Muslims are considered foreigners in Myanmar despite a decades-long presence there
Myanmar's reformist government has launched an official probe into a flare-up of sectarian violence in the west of the country, state media said Thursday, pledging to punish those responsible.
Ten Muslims were killed on Sunday in Rakhine state, which borders Bangladesh, by a mob angered at the rape and murder of a local woman allegedly by three Muslim men.
The attacks on Muslims, considered foreigners despite a decades-long presence in Myanmar, threaten to overshadow reconciliation efforts since political reforms last year ended almost half a century of military rule.
In a rare public response to civil unrest, the government said it had established a committee to investigate the sectarian strife and expected to hear its findings by the end of June.
"There occurred organised, lawless and anarchic acts that can harm peace, stability and rule of law in Rakhine state in May and June," said a statement on the front page of The New Light of Myanmar, the government's mouthpiece.
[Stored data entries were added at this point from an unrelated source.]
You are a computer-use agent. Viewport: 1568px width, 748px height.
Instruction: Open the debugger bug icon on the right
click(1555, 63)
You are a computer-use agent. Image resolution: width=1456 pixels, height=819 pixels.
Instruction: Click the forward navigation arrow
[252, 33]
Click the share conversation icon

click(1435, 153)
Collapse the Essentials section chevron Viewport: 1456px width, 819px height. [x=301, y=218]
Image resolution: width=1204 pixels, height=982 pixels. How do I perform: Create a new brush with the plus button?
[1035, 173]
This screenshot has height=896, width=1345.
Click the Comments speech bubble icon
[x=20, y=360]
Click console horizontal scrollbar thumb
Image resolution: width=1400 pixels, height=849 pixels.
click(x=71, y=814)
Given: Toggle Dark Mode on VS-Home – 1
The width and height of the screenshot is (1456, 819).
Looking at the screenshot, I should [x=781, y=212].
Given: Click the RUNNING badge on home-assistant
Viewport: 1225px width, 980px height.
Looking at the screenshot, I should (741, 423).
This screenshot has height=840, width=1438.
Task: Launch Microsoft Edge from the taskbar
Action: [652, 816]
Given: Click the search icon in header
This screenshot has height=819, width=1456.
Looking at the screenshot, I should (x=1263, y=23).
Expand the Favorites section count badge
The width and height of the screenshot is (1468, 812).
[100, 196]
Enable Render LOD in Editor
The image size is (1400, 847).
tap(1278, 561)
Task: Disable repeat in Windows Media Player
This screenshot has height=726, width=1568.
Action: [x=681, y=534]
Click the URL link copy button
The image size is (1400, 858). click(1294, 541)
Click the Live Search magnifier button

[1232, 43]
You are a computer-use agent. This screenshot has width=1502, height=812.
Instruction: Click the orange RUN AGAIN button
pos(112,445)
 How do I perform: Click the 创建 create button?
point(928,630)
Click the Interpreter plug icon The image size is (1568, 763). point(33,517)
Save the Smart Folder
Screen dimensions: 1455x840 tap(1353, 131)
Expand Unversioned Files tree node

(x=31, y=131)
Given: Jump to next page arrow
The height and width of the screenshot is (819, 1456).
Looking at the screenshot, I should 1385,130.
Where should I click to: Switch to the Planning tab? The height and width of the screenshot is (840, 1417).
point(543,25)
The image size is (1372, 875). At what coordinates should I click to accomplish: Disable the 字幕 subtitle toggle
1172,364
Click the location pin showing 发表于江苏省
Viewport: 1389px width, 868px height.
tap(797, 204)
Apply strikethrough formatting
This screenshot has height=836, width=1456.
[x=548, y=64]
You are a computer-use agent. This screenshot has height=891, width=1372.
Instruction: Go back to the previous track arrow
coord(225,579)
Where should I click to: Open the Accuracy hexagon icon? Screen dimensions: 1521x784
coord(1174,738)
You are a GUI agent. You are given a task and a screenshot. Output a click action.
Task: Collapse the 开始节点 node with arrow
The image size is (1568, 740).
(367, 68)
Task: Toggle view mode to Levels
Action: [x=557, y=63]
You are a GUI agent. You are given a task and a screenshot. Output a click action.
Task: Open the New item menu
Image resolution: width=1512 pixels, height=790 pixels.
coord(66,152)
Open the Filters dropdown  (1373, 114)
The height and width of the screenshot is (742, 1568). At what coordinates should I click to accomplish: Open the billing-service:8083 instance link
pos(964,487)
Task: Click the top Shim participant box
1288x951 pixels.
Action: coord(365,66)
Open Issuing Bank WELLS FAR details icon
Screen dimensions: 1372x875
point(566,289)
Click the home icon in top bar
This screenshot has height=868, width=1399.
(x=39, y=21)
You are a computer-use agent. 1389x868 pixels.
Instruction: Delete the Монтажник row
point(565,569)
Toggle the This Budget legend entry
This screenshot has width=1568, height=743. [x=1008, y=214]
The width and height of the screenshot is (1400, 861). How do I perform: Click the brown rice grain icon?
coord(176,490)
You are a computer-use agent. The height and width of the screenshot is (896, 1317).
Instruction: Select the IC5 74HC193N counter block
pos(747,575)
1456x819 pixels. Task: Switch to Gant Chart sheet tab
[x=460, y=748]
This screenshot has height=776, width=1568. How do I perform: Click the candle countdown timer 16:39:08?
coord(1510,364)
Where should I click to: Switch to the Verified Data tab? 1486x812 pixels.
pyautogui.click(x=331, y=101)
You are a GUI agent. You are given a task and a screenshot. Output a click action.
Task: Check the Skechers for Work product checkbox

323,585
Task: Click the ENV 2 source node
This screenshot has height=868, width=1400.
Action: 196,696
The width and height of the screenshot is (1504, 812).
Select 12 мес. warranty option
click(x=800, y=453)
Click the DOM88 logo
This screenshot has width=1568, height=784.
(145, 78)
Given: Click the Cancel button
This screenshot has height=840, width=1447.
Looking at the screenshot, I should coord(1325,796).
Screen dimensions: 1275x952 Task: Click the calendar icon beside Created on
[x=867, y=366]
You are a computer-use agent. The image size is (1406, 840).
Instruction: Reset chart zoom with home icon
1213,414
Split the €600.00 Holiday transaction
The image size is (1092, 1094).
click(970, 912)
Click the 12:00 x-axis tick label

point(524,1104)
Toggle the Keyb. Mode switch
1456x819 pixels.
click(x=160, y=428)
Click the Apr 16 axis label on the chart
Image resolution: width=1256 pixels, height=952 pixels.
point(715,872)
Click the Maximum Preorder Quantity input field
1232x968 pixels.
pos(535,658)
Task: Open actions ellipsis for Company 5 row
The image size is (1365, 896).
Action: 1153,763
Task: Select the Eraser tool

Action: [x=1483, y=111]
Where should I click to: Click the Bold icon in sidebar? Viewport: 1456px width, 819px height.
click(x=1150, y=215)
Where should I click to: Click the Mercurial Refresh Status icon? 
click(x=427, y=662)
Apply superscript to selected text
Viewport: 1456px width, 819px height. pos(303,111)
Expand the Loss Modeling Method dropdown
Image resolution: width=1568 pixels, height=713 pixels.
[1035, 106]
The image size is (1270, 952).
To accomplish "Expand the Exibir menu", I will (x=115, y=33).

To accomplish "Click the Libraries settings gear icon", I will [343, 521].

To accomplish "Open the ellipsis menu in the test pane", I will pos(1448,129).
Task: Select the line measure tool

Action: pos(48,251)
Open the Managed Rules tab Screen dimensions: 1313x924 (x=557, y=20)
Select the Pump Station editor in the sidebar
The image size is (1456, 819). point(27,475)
"The government is now marching towards a new democratic society making political and economic reforms... it is also educating the people step-by-step to observe democratic practices."
The probe will be headed by Brigadier General Kyaw Zan Myint, deputy minister at the Ministry of Home Affairs, the report said, adding that the aim was to "expose the truth and take legal actions".
The Muslims died after a hundreds-strong mob attacked a bus on Sunday, believing the perpetrators of the rape and murder of the Rakhine woman were on board.
But three suspects -- described as Bengali Muslims -- were already in custody, according to state media.
Calling for a fair and open investigation, Aye Maung, an upper house parliamentarian for Rakhine State, said it was "important to let the public know the truth".
"I want them to investigate the issues fairly and in accord with international standards on the fundamental rights of the citizens," he told AFP.
With fears of further violence growing, opposition leader Aung San Suu Kyi on Wednesday urged the nation's Buddhist population to show "sympathy" with minorities following the Rakhine killings.